The original FEAR gained a deserved following thanks to Monolith’s brilliant combination of fantastic FPS play, a well implemented bullet time esque slow down feature, and some of the scariest gameplay ever witnessed.
After two less than impressive expansion packs - neither created by the original developers Monolith who return to create this sequel - FEAR 2 casts you as Sergeant Michael Becket, part of a special forces unit send to obtain Genevieve Aristide. As president of Armacham Technology, who have been unscrupulously using the terrifying Alma for their own means, your task is to get to her before Alma.
The "star" of the first game, the childlike Alma, returns and is just as terrifyingly scary as ever. The game does its level best to chill you to the core around every corner, with psychic visions blending into the real world, and an excellent sound setup shows off the chilling screams of terror that just always seem to be out of reach.
Set half an hour before the cataclysmic events that occurred at the end of the first game, FEAR 2’s story is helped by handily placed drips of information just waiting to be picked up and read. These brief bits of "intel" not only hand over some delightful Achievements for your Xbox 360 GamerTag, but certainly give a few helpful hints towards just why the situation is as terrifyingly bad as it’s become. Safe to say that gamers who played the first will indeed get a hell of a lot more out of the story itself, but even newcomers can enjoy the tale.
To play there’s little more here that you’ve not seen before in any number of FPS titles. Weapons and ammo are plentiful, with a wide variety of realistic weaponry to flick between. FEAR 2 varies slightly on the genre standard by allowing you to carry three hefty weapons at any one time. It still leaves a few choices to be made, but the extra scope does seem to make sure than running out of ammo at an inopportune moment completely eradicated.
But as generic as the weaponry may be, they’re made to feel incredibly powerful thanks to the sheer intelligence offered by your enemies.

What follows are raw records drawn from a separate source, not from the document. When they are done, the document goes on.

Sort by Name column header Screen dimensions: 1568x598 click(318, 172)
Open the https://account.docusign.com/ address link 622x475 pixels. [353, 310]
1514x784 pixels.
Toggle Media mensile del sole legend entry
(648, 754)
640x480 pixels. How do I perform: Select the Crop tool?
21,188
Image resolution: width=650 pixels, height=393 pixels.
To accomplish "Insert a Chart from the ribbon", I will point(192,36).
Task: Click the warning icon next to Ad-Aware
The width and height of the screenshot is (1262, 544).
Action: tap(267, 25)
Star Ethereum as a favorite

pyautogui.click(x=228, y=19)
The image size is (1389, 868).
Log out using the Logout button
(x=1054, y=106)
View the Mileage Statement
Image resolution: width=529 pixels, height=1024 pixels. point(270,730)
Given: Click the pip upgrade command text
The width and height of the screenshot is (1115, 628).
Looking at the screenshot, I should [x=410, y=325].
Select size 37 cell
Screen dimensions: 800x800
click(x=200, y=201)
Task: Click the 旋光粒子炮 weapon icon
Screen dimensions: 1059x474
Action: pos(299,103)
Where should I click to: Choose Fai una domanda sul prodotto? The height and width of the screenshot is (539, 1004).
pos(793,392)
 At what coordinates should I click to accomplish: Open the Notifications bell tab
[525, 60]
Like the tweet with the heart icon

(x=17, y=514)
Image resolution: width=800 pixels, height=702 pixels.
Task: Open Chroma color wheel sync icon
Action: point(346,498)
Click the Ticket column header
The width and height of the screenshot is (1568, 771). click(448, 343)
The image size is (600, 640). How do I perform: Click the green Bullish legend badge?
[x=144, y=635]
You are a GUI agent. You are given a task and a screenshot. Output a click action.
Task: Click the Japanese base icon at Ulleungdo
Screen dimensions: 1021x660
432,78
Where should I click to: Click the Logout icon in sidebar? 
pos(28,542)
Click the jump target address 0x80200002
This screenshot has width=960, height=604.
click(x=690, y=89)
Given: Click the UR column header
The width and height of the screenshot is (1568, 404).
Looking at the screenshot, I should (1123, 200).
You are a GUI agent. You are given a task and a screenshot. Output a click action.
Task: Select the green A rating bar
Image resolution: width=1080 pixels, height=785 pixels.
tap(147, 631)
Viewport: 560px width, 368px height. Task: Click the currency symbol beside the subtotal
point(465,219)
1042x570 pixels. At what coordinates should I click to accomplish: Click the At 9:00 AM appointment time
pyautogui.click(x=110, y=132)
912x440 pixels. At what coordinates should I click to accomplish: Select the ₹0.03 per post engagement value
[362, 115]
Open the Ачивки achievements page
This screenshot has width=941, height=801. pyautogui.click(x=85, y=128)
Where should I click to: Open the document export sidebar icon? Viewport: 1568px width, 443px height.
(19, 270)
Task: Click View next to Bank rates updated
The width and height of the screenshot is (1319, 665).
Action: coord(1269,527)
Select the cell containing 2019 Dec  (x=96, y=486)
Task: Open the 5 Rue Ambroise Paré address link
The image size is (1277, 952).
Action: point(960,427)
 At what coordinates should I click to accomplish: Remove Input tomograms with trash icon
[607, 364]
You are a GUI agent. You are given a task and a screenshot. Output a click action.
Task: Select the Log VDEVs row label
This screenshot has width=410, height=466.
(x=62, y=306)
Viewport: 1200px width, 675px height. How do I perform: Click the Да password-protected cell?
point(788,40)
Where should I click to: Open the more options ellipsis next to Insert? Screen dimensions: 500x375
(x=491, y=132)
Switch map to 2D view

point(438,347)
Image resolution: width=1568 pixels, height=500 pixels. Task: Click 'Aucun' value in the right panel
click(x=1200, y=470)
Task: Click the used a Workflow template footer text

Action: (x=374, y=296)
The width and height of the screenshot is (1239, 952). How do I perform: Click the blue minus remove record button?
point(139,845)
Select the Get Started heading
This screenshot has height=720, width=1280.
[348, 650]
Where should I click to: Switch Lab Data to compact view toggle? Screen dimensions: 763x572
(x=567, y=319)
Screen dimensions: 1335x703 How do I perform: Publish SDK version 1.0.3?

The human adversaries you regularly come across will happily use cover, flush you out with grenades, and force you to make regular use of the slow down bullet time feature that’s initiated via a swift prod of a face button.
Once time’s slowed right down - which only lasts a short while, and it takes time to charge back up - you’ll find taking on a group of enemies much easier. It can easily turn a situation from an almost certain death, through to a hectic blast-a-thon with you left as the lone man standing.
However, the more spiritual and terrifying monsters that appear later on in the game are much more dull. Gone are the intelligent patterns offered by the human soldiers you face, to be replaced by the standard head on rush right down the barrel of your gun. Disappointing yes, but they do provide a welcome respite when your brain has been thoroughly tested to the max for the last half an hour.
If there’s one major plus for FEAR 2 it’s the sheer brilliance of the level design. The game seems to have the perfect ability to work out just when you’re starting to tire of all out battling, and offer up a brief section of ultimate terrors and even very basic puzzle solving. Then just as the tension starts to get incredibly unbearable, gunshots start to ricochet around you and its right back to hectic gunplay. Brilliant.
Graphically, FEAR 2 is fairly impressive. It certainly won’t go winning any awards for visual brilliance, but there’s lots of clutter packed in every level. Some admittedly do descend into the kind of generic bland corridors that populated the first game, but those are a rarity rather than the norm. It seems Monolith listened to the fans in that regard.
The combination of hectic blasting, intelligent enemies, and terrifying scares is once again a real hit for the FEAR series. It’s to the game’s ultimate benefit that every mechanic it offers is of a high enough standard to culminate in a quite brilliant whole.
But, ultimately this is yet another FPS that’s a step behind the best the genre has to offer. It’s a fantastic second best, but it’s still a little behind the major players.